#### [Given information]
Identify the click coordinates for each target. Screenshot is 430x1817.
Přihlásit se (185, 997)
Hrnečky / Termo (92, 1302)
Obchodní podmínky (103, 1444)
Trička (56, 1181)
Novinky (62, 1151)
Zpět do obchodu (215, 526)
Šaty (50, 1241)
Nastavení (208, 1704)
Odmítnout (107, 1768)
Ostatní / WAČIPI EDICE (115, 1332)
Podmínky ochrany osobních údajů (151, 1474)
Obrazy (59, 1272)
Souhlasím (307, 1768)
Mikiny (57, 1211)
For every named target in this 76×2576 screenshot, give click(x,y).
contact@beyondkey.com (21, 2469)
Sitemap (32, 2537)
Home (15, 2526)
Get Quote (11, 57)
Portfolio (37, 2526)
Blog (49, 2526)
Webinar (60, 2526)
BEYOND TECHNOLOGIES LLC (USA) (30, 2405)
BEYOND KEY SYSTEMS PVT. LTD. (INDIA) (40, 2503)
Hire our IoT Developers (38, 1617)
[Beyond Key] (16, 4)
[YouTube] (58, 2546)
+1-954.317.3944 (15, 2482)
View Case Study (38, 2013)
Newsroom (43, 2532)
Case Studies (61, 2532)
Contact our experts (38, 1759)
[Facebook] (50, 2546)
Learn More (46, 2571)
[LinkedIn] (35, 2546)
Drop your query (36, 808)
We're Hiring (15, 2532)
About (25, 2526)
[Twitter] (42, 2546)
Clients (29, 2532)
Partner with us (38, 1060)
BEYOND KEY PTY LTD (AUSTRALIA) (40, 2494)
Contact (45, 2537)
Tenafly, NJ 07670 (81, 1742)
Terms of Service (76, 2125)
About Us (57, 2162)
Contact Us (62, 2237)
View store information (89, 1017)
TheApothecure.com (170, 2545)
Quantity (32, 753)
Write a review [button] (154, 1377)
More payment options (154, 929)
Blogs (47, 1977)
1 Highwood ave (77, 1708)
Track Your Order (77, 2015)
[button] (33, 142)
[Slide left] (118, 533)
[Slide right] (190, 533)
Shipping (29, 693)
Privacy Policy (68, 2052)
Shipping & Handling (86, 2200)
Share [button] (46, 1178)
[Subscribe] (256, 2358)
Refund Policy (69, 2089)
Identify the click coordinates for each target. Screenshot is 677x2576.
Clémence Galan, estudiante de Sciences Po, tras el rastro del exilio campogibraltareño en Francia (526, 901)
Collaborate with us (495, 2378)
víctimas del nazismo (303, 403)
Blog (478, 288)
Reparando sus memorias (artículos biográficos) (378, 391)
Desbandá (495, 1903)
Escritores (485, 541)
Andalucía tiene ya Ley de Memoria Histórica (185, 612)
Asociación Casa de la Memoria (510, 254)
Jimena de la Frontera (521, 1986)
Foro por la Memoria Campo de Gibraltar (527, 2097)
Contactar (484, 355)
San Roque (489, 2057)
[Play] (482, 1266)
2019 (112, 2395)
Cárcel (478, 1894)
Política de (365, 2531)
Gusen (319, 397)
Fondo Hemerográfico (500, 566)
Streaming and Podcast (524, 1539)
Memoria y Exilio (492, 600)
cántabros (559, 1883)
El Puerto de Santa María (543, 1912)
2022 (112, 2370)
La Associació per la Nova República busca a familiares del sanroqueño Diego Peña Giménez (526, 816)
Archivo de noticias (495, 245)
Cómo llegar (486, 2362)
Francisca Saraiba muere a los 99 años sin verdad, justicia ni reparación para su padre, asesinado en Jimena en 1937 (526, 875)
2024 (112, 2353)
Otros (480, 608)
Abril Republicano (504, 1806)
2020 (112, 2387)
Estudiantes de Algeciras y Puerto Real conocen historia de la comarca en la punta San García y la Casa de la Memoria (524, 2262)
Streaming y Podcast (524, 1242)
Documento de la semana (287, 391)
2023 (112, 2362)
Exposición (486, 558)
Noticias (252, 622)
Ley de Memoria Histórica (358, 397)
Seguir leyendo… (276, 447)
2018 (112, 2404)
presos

#### [Description of the task]
Output the data in full, please, exactly as written.

#### [Finished exercise]
Identify the click coordinates for each target. Screenshot is 430x1817.
Přihlásit se (185, 997)
Hrnečky / Termo (92, 1302)
Obchodní podmínky (103, 1444)
Trička (56, 1181)
Novinky (62, 1151)
Zpět do obchodu (215, 526)
Šaty (50, 1241)
Nastavení (208, 1704)
Odmítnout (107, 1768)
Ostatní / WAČIPI EDICE (115, 1332)
Podmínky ochrany osobních údajů (151, 1474)
Obrazy (59, 1272)
Souhlasím (307, 1768)
Mikiny (57, 1211)
For every named target in this 76×2576 screenshot, give click(x,y).
contact@beyondkey.com (21, 2469)
Sitemap (32, 2537)
Home (15, 2526)
Get Quote (11, 57)
Portfolio (37, 2526)
Blog (49, 2526)
Webinar (60, 2526)
BEYOND TECHNOLOGIES LLC (USA) (30, 2405)
BEYOND KEY SYSTEMS PVT. LTD. (INDIA) (40, 2503)
Hire our IoT Developers (38, 1617)
[Beyond Key] (16, 4)
[YouTube] (58, 2546)
+1-954.317.3944 (15, 2482)
View Case Study (38, 2013)
Newsroom (43, 2532)
Case Studies (61, 2532)
Contact our experts (38, 1759)
[Facebook] (50, 2546)
Learn More (46, 2571)
[LinkedIn] (35, 2546)
Drop your query (36, 808)
We're Hiring (15, 2532)
About (25, 2526)
[Twitter] (42, 2546)
Clients (29, 2532)
Partner with us (38, 1060)
BEYOND KEY PTY LTD (AUSTRALIA) (40, 2494)
Contact (45, 2537)
Tenafly, NJ 07670 (81, 1742)
Terms of Service (76, 2125)
About Us (57, 2162)
Contact Us (62, 2237)
View store information (89, 1017)
TheApothecure.com (170, 2545)
Quantity (32, 753)
Write a review [button] (154, 1377)
More payment options (154, 929)
Blogs (47, 1977)
1 Highwood ave (77, 1708)
Track Your Order (77, 2015)
[button] (33, 142)
[Slide left] (118, 533)
[Slide right] (190, 533)
Shipping (29, 693)
Privacy Policy (68, 2052)
Shipping & Handling (86, 2200)
Share [button] (46, 1178)
[Subscribe] (256, 2358)
Refund Policy (69, 2089)
Identify the click coordinates for each target. Screenshot is 677x2576.
Clémence Galan, estudiante de Sciences Po, tras el rastro del exilio campogibraltareño en Francia (526, 901)
Collaborate with us (495, 2378)
víctimas del nazismo (303, 403)
Blog (478, 288)
Reparando sus memorias (artículos biográficos) (378, 391)
Desbandá (495, 1903)
Escritores (485, 541)
Andalucía tiene ya Ley de Memoria Histórica (185, 612)
Asociación Casa de la Memoria (510, 254)
Jimena de la Frontera (521, 1986)
Foro por la Memoria Campo de Gibraltar (527, 2097)
Contactar (484, 355)
San Roque (489, 2057)
[Play] (482, 1266)
2019 (112, 2395)
Cárcel (478, 1894)
Política de (365, 2531)
Gusen (319, 397)
Fondo Hemerográfico (500, 566)
Streaming and Podcast (524, 1539)
Memoria y Exilio (492, 600)
cántabros (559, 1883)
El Puerto de Santa María (543, 1912)
2022 (112, 2370)
La Associació per la Nova República busca a familiares del sanroqueño Diego Peña Giménez (526, 816)
Archivo de noticias (495, 245)
Cómo llegar (486, 2362)
Francisca Saraiba muere a los 99 años sin verdad, justicia ni reparación para su padre, asesinado en Jimena en 1937 (526, 875)
2024 (112, 2353)
Otros (480, 608)
Abril Republicano (504, 1806)
2020 (112, 2387)
Estudiantes de Algeciras y Puerto Real conocen historia de la comarca en la punta San García y la Casa de la Memoria (524, 2262)
Streaming y Podcast (524, 1242)
Documento de la semana (287, 391)
2023 (112, 2362)
Exposición (486, 558)
Noticias (252, 622)
Ley de Memoria Histórica (358, 397)
Seguir leyendo… (276, 447)
2018 (112, 2404)
presos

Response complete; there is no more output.